The Art of the Market Shaping Deal, with Alan Staple
Market Shaping can feel a bit like Mission Impossible sometimes. How are you going to get all these groups across the world, with different incentives and priorities, to come to an agreement on a plan that could change the world?
In this episode, Alan Staple, former Vice President of Market Access at the Clinton Health Access Initiative, joins host Inder Singh to discuss the deals he’s done in reshaping markets . Staple takes listeners behind closed doors at major pharmaceutical and diagnostic companies and gives an up-close look at tactics that enabled massive price reductions that brought access to life-saving health products for millions of people.

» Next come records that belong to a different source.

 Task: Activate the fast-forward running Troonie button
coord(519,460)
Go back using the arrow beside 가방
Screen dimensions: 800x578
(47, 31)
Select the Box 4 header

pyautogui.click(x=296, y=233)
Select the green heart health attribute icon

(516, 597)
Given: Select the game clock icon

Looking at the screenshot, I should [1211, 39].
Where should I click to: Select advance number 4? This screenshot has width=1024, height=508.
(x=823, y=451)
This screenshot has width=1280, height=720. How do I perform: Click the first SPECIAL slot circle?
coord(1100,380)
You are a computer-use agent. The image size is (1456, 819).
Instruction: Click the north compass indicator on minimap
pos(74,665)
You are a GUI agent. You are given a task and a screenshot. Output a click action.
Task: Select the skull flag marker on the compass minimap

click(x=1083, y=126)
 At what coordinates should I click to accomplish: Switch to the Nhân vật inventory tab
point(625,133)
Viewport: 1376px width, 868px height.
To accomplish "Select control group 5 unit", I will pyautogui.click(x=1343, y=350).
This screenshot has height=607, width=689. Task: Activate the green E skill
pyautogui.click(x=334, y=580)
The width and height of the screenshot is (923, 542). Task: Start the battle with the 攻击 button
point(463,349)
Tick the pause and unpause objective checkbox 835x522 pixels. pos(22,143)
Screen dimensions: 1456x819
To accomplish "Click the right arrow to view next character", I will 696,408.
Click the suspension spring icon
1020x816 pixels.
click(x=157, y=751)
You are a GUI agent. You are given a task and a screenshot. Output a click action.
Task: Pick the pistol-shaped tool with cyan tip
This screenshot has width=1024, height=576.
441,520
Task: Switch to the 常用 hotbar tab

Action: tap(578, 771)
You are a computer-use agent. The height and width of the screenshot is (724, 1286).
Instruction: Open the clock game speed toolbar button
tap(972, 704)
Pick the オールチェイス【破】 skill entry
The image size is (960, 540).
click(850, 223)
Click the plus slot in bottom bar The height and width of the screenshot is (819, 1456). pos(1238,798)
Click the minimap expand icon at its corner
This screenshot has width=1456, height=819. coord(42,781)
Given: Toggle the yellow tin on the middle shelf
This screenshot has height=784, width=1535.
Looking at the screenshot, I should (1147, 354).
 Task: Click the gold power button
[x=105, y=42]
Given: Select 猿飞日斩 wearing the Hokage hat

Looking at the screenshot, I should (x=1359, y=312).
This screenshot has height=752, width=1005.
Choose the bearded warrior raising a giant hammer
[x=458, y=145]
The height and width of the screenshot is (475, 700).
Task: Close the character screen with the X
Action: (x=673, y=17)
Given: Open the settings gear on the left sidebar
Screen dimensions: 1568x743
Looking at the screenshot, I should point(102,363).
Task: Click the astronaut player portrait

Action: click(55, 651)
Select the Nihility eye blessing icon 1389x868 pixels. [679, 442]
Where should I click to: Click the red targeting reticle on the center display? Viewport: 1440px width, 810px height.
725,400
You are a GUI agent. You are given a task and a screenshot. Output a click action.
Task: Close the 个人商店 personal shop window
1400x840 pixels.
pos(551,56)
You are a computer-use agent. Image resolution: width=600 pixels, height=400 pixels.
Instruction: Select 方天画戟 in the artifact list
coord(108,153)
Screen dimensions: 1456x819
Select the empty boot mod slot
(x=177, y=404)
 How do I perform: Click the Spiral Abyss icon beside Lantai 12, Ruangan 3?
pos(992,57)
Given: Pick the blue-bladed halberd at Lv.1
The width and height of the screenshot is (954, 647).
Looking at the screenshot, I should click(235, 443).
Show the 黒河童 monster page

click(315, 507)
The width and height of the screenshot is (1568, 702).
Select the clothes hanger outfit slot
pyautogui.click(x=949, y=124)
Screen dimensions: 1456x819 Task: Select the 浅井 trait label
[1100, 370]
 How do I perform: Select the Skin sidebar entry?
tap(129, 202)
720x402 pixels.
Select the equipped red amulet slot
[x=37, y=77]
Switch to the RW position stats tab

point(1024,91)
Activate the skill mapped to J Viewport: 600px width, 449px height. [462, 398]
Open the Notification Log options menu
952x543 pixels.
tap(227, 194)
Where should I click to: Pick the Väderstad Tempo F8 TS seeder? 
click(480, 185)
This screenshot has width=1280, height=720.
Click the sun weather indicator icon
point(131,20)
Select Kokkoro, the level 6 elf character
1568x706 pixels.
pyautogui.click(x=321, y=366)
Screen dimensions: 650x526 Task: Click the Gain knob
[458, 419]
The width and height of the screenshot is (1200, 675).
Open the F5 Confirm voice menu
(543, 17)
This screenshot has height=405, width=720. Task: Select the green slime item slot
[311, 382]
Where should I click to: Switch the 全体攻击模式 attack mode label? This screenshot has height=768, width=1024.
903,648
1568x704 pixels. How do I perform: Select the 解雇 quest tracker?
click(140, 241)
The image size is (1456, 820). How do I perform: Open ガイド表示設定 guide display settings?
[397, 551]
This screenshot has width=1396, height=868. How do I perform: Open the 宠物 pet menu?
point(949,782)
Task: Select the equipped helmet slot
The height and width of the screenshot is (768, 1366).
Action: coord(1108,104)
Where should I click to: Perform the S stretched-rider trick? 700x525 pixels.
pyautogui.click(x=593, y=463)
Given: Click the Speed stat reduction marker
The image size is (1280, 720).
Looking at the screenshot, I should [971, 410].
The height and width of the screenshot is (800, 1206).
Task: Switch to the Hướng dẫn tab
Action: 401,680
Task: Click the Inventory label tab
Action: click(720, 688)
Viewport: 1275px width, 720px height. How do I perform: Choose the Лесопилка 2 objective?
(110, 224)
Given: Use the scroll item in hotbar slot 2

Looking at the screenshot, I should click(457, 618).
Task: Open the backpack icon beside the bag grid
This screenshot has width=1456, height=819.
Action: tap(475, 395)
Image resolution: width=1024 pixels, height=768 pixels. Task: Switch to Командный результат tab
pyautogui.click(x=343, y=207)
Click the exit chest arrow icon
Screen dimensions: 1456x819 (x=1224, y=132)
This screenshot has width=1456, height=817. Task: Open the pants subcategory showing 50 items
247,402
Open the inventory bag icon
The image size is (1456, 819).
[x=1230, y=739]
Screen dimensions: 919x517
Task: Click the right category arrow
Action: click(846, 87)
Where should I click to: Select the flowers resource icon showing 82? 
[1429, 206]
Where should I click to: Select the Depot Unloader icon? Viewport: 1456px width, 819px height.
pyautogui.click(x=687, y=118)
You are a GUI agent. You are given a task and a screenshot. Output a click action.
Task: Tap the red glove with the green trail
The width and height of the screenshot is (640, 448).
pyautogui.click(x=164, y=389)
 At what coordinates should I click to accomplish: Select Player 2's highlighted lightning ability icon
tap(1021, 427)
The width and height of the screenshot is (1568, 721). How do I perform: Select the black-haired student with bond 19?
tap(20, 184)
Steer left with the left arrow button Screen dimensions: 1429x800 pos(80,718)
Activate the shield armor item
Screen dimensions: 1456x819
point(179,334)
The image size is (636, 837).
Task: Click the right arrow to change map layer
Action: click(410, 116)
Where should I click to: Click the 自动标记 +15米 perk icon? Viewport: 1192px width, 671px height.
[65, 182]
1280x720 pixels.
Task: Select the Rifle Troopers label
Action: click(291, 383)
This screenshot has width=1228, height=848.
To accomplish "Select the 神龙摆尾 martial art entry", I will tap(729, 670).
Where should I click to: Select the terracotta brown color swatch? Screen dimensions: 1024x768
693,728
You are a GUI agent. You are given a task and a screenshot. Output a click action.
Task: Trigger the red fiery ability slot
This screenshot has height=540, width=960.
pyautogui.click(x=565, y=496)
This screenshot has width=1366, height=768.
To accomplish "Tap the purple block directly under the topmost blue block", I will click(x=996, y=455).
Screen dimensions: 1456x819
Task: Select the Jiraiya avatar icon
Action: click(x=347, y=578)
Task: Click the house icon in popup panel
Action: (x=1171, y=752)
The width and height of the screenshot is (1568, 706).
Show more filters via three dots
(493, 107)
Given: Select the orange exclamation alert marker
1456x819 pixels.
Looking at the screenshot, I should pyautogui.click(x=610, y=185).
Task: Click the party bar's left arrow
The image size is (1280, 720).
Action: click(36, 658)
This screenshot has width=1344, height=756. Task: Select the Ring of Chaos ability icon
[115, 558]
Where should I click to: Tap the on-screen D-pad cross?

He shares lessons he learned along the way about how to do this kind of work.
The Market Shapers Podcast is a production of Inder Singh and is produced by University FM. [https://university.fm/]
This interview was recorded in April 2025.
EPISODE QUOTES:
When market shaping starts with an impossible assignment
02:09: So, a lot of these assignments, especially when I first started, kind of, had the Mission Impossible, sort of, sound about them. Somebody would call you up and say, "Look, we've got to get this done. Here's what has to happen. Get on with it," and, you know, call me. And sometimes our goals were extremely audacious and very, very challenging. And you would get about as much background information as they do on the Mission Impossible show. You get two sentences, and then the tape, kind of, evaporates, and you're going, ″Oh, really? Okay, how are we going to do it?"
One of the largest market shaping deals ever attempted
19:17: This was probably one of the biggest deals that had ever been done in market-shaping at the time, where the Gates Foundation and others risked over $300 million on a six-year-long volume guarantee, where quarterly orders had to be met over that entire period. And we committed to 40 million units of the product at a time when the sales were around 2 million units a year. So, we were predicting a very large increase in usage.
Why credibility is a foundation of market shaping
01:37: If you are going to engage in bringing the supply side and the demand side together as a, kind of, trusted intermediary, the key to that is credibility. How are you going to have credibility with the sellers, the drug companies, and diagnostic companies? How are you going to have credibility with the buyers, who may represent national health services, in our case, or international agencies that are procuring products for these countries? How do you get that credibility, and then how do you utilize it to become a trusted intermediary?